For the study, Fishbane and colleagues compared outcomes between 9,657 patients with COVID-19 who were admitted to one of 13 New York City hospitals. Researchers noted that the study population was racially and ethnically diverse, with a mix of patients from community and tertiary hospitals. Considered outcomes included in-hospital mortality, need for dialysis at discharge or recovery of kidney function.
When examining the entire sample size, investigators found results the AKI incidence rate was 38.4 per 1,000 patient-days.
Regarding mortality, researchers observed the incidence rates of in-hospital death to be 10.8 per 1,000 patient-days for patients without AKI, 31.1 for those with AKI not on KRT and 37.5 for those with AKI who also required KRT.
In addition, the risks of in-hospital mortality for patients with AKI-non KRT and AKI-KRT were greater than among those without AKI (HR = 5.6 and HR = 11.3, respectively).
After adjusting for demographics, comorbidities and illness severity, researchers determined the mortality risk continued to be higher among those with AKI than those without AKI (AKI non-KRT, HR = 3.4; AKI with KRT, HR =6.4).

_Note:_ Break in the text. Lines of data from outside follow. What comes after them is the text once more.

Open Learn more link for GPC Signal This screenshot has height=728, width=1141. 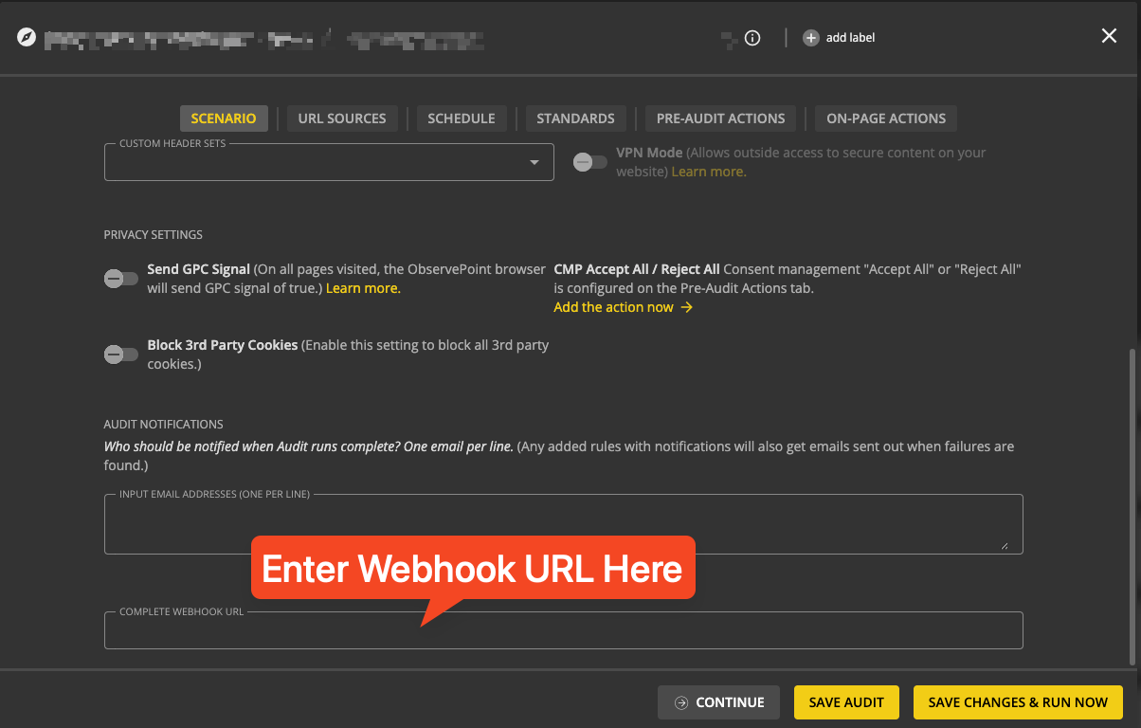[x=363, y=288]
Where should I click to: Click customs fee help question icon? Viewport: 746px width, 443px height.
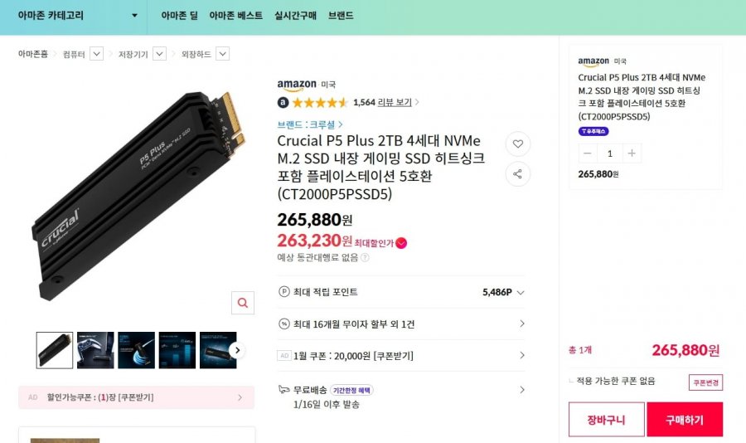(365, 258)
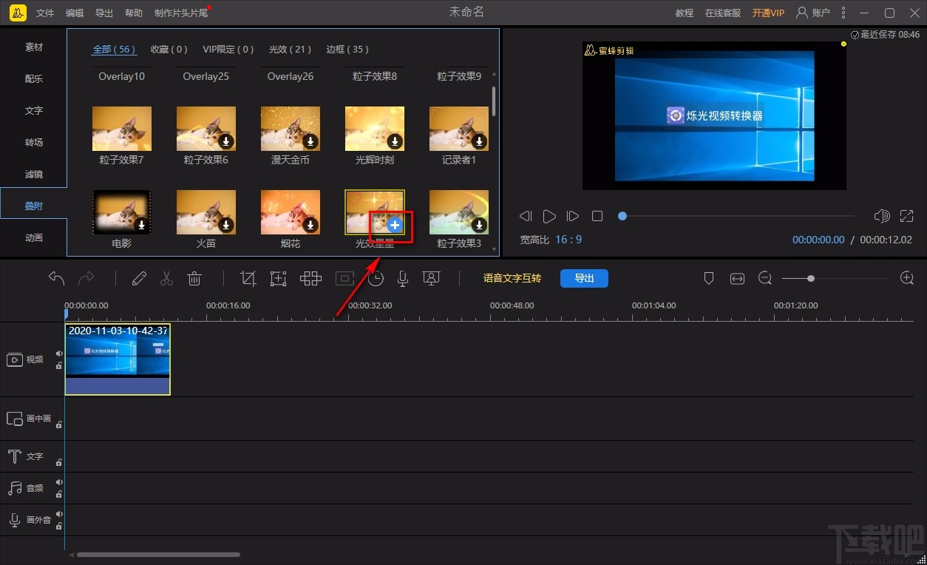Select the scissors split tool
Viewport: 927px width, 565px height.
166,278
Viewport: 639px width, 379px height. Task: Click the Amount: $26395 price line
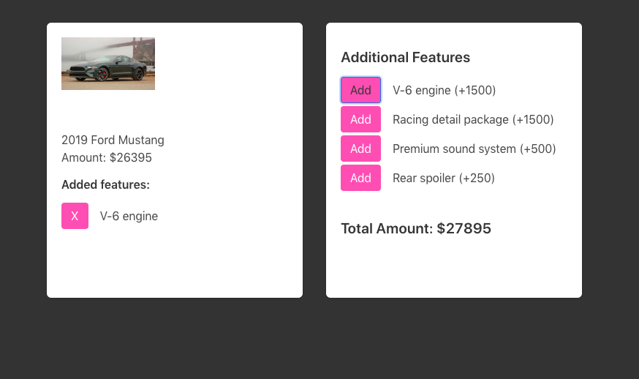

Further findings indicated 74.1% of patients with AKI who were not on KRT recovered kidney function by the time of discharge. However, for patients with AKI who were receiving KRT, 30.6% remained on dialysis at discharge.
According to Fishbane, these results suggest the nephrology community needs to better understand how patients with COVID-19 recover from AKI.
“At present, we do not have sufficient outpatient follow-up data to inform an understanding of the impact of AKI in COVID-19 on the subsequent development of CKD,” the researchers wrote. “Long-term follow-up of such patients is crucial, as prior AKI literature has demonstrated increased kidney injury progression persisting for up to [10] years following hospital admission with AKI, despite an apparent normalization of kidney function post-discharge.”